A year later, prom has occurred and we meet for mid-day breakfast the next day to debrief the scandals and the sagas of the night before. After revelations from a classmate of their scandal, I proudly proclaim how I was not too drunk and was scandal free. It's funny how the human brain works.
Over the next week bits and pieces come out from formal, and I learn of other's scandalous behaviour and continue to look down from the moral high ground. I first became concerned when I didn't remember scandalous behaviour done "to me" rather than "by me" - such as a cowboy-style lap dance on a park bench by the guy belonging to the aforementioned ass. The fact that I didn't remember this was concerning in that maybe I was drunker than I thought.
However, if that was the worst that happened, I was still safely standing on firm ground, despite a few blank spots in my memory of the evening. That all ended last night. A week of feeling proud of myself, of proclamations of good behaviour beyond reproach all came crashing down around me.
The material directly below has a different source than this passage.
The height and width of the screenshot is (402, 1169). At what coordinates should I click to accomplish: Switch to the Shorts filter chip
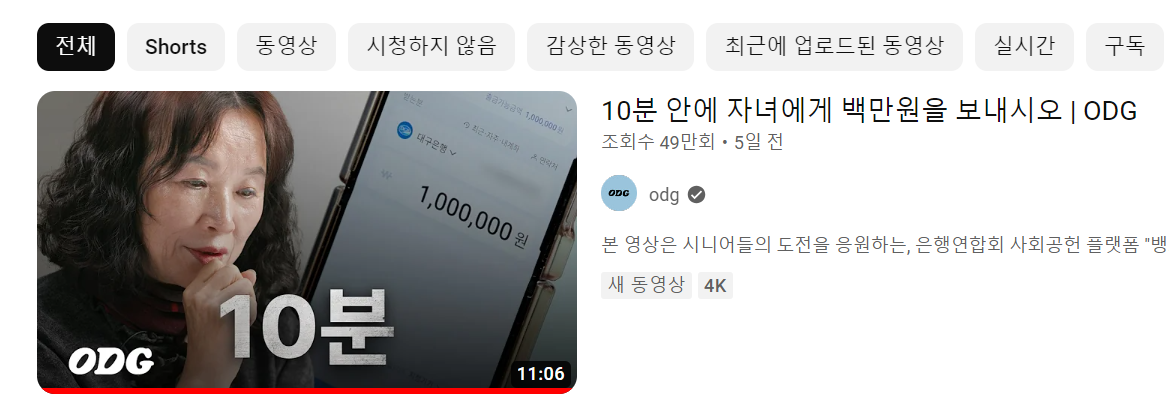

After class last night, a number of us went out for drinks. Somehow the conversation turned to inappropriate behaviour and the importance of context. I jumped in and said at least when I grabbed [Name withheld to protect the innocent]'s ass, it was in context. The cowboy-lap dancer whose name is being withheld pipes up and says "It was last year, but not this year." My heart sank at these words.
"What do you mean this year?" It appears late in the evening
(however pre-lap dance) I am
told I grabbed the same ass again this year under the excuse of "It's not formal until I grab your ass". I say I am "told" because I really don't remember this happening
(although it's starting to come back to me I think), but it does sound like something I would say.
Maybe our brains wipe these things out in an attempt to protect ourselves, however it's of no use unless we can block it out of other people's heads as well.